Latvija in brief - 2004-11-17

  • 2004-11-17
The council governing the Three-Star Order, the country's most prestigious award, has decided to grant the order's highest level (first class) to Guenter Verheugen, former European Commissioner in charge of enlargement, and Romano Prodi, former commission president, for their contribution to state development. Third class awards will be given to Bruce Jackson, president of the U.S. committee on NATO, Julie Finley, a founder of the same committee, as well as Daniel Fried, special assistant to the U.S. president and director of Eurasian and European Affairs.

The People's Party faction in the Riga City Council has asked for a special meeting with Zigmunds Stankevics, the city of Riga's representative in Moscow, to question him about past work and plans to promote the Latvian capital in Russia. The daily Diena previously reported that Stankevics worked in the Kremlin during Mikhail Gorbachov's reign and had participated in attempts to save the Soviet Union from collapse. Supporters say Stankevics' many contacts in Moscow would be beneficial for Riga.

Parliament has adopted amendments to the law governing the anti-corruption bureau in its second reading thus providing it with autonomous status and removing it from the prime minister's authority.

The Interior Ministry's parliamentary secretary and MP Dainis Turlais announced at a Riga conference this week that state participation in the occupation of Iraq has raised the country's terrorist threat level. Turlais also claimed that Latvia should "expect possible counter reactions now" at the conference.
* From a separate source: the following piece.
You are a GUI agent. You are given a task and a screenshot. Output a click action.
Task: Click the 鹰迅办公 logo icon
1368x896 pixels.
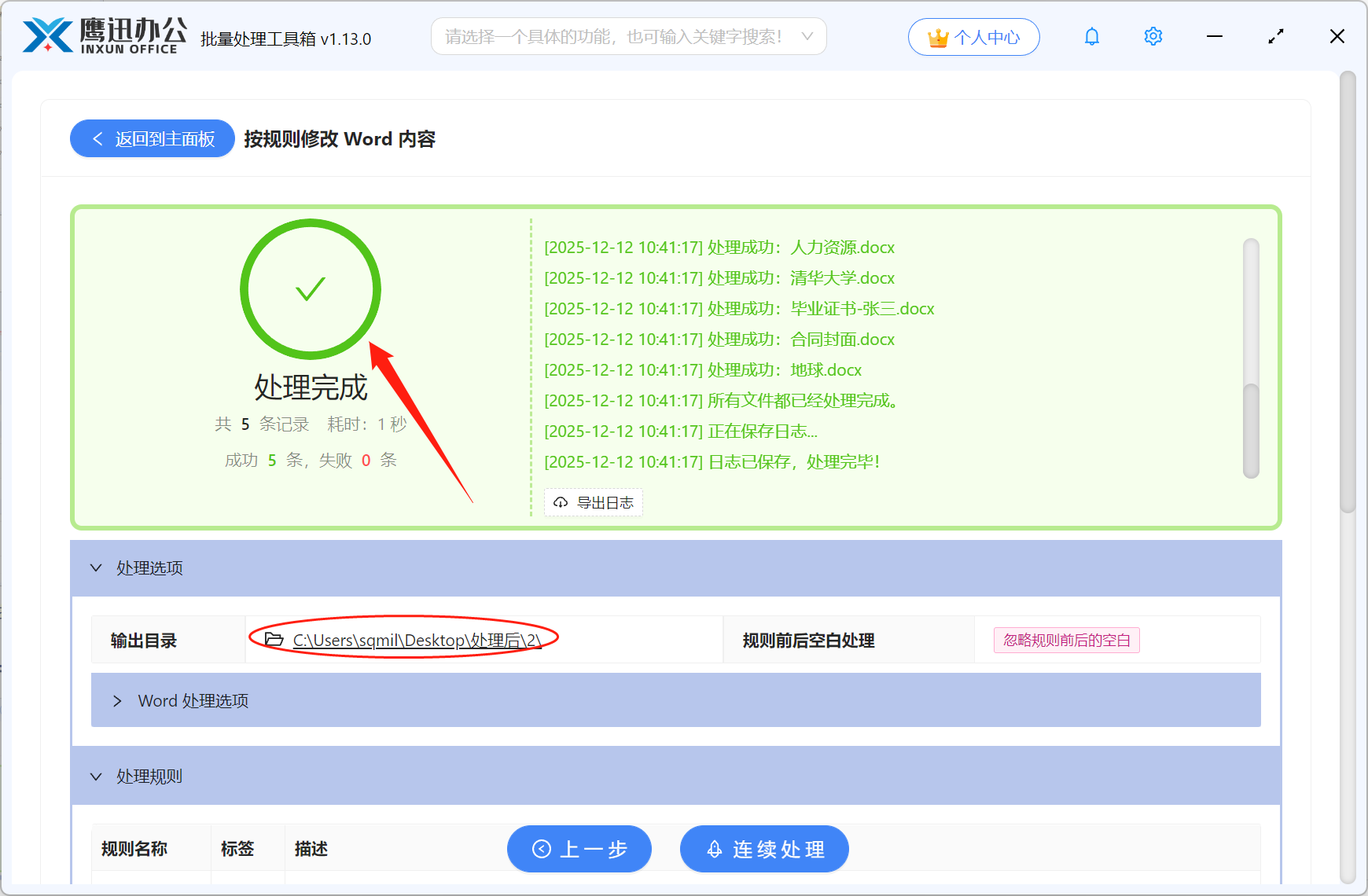(49, 35)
The Supreme Court upheld an earlier ruling by a regional court sentencing Nikolai Tess, 83, to a two-year suspended sentence for crimes against humanity and genocide. Tess was convicted for signing the deportation orders of 42 families in 1949. Eleven of the 138 people deported under Tess' orders died in exile.

Three Latvians were beaten and one stabbed in what apparently was a race-driven attack in Northern Ireland. The victims, aged 20-25, were not seriously injured after being assaulted in Lord Lurgan Park on the night of Nov. 9, according to Uldis Mikuts, who represents the Latvian consulate to the U.K. Police said this was the 38th attack in the Craigavon area since April. There has been an increase in the number of Portuguese and Baltic immigrants in Ireland, the BBC reported.